--- Begin Text block ---

“Gene Kelly dancing, projected in light, is as purely great as cinema can be.” The Useless interviews #2: Telegraph film critic Robbie Collin
From the News of the World to The Telegraph to stepping into Mark Kermode's massive shoes...
Robbie Collin: In his car, presumably on the way to the drive-in cinema…
I used to work in the same office as Robbie Collin, at The Daily Telegraph, but while I was also a contracted writer -- as he is -- I was confined to the dark climes of the Comment Desk. He dwelled and continues to dwell in the Elysian plenty of the Arts Desk. Previously of The News of the World, Robbie is one of two film critics at The Daily Telegraph and a frequent stand-in for the good Dr Mark Kermode on 5 Live’s Kermode & Mayo.
Robbie had sight of this interview before publication but did not get copy approval. I appreciate him taking the time to talk to me.
What’s the purpose of the critic? Or rather what are you trying to achieve?
My thinking on this and it’s possibly not shared by all other critics… What I always try to do is write in a way that someone will read the start and be intrigued to read on, regardless of whether they’re interested in the film at hand. I want to write an enjoyable read in its own right. In the olden days of print hegemony, and now in the social media age, you’re a small part of anyone’s diet. You don’t need to be everything to everyone — be a fun or enlightening five minutes in the middle of their day.
Obviously, the dream function of the critic is to introduce someone to a great work of art that they wouldn’t have found without your guidance. Criticism doesn’t need to be a work of art in its own right. That said, I think that obviously it should be worth reading and shouldn’t be something someone can read from another writer.
What’s the limit? How many words before someone shifts from critic to an indulgent fan or a snarking complainer?
99% of people writing 8,000 words about a film should be writing 2,000 words and are in need of an editor. But still, we should want to bring along as many people as possible into the industry.
I think we as critics should want to ensure as many readers as possible stick with us for the entire piece, rather than creating some macho opus only one in 100 will make it to the end of.
I feel very, very at the end of an era. I had zero connections or family working in the media. I got in off my own steam.
I did shifts as a student on The Scotsman’s Edinburgh supplement, it was a big fat arts supplement every single day, it was a logistical wonder. I was the guy back in the office with a spreadsheet, but if there was something that no one wanted to review or a phoner that needed to be done. They were the first bits of paid work I did.
A lot of the industry now is about building up a personal brand as a freelance.
Sitting in the office and just being thrown stuff was instructive to me. I wasn’t the guy who should’ve interviewed Mel & Sue, but I did. It was a chance to learn on the job.
I was fortunate to go from that kind of work placement to a graduate scheme to a national newspaper.
There are so many, I will inevitably forget loads of people. The time that it struck me that criticism was a job -- there’s a journalist called Hannah McGill — who was also the creative director of the Edinburgh Film Festival for a while — she wrote for the Scotsman. To read someone responding to the previous night’s telly, seemed amazing.
Hannah McGill was the first critic I read. She is a superb film critic. She’s done an incredible series for Sight & Sound. When you read a Hannah McGill piece, you are getting something specifically from her.

--- End Text block ---

- [Tasks]
1. Answer these questions about the Robbie Collin interview, marking each answer with the same letter as its question.
(a) Which newspaper did Robbie Collin work for before The Daily Telegraph?
(b) On which program does he often stand in for Mark Kermode?
(c) Who does he name as the first critic he read?
2. Print the passage of the Robbie Collin interview between "I did shifts" and "as a freelance.", inclusive.

--- Begin Data lines ---

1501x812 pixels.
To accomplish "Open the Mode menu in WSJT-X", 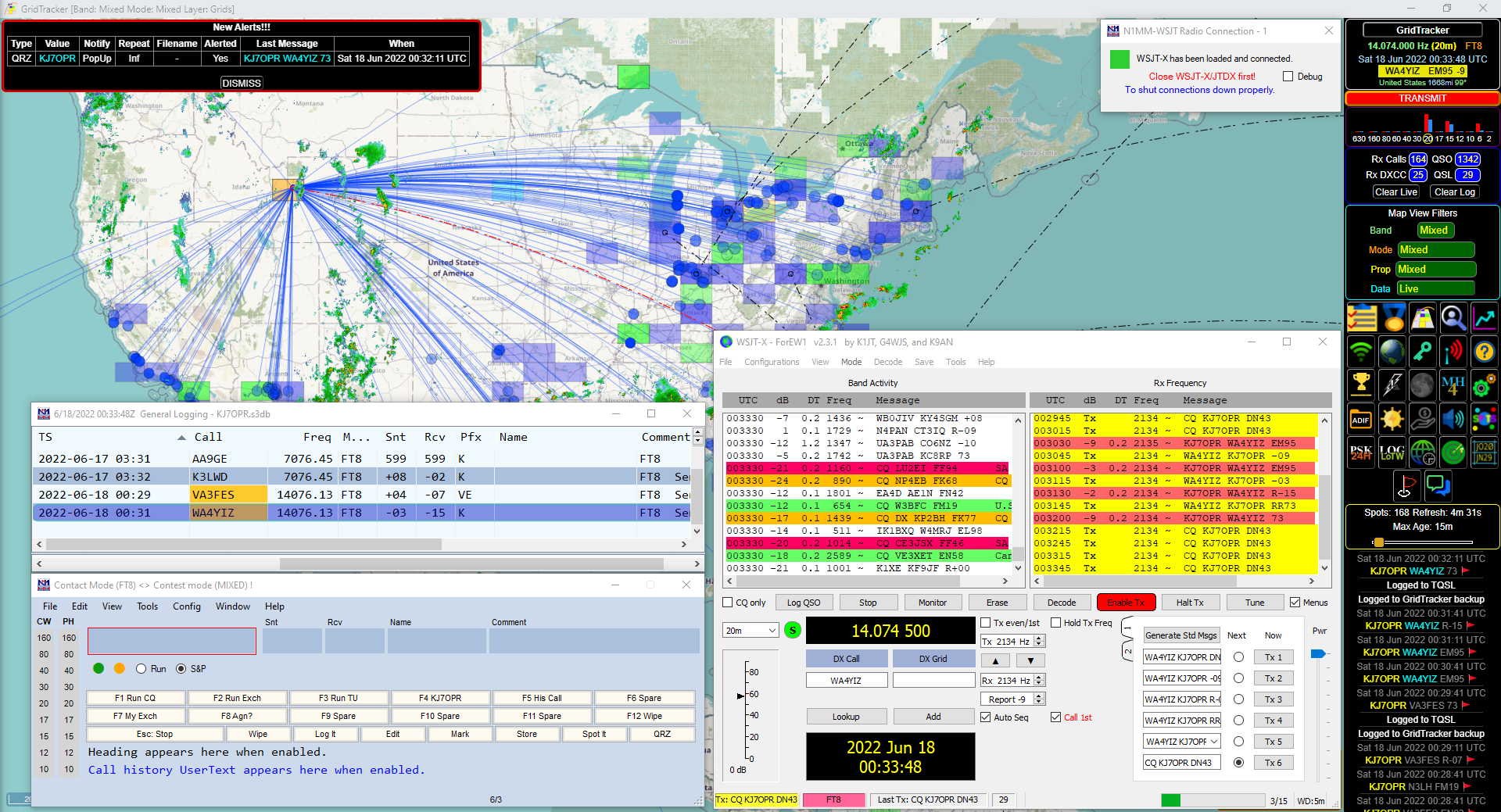I will pyautogui.click(x=851, y=362).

--- End Data lines ---

- [Solutions to the problems]
1.
(a) The News of the World
(b) Kermode & Mayo on 5 Live
(c) Hannah McGill

2.
I did shifts as a student on The Scotsman’s Edinburgh supplement, it was a big fat arts supplement every single day, it was a logistical wonder. I was the guy back in the office with a spreadsheet, but if there was something that no one wanted to review or a phoner that needed to be done. They were the first bits of paid work I did.
A lot of the industry now is about building up a personal brand as a freelance.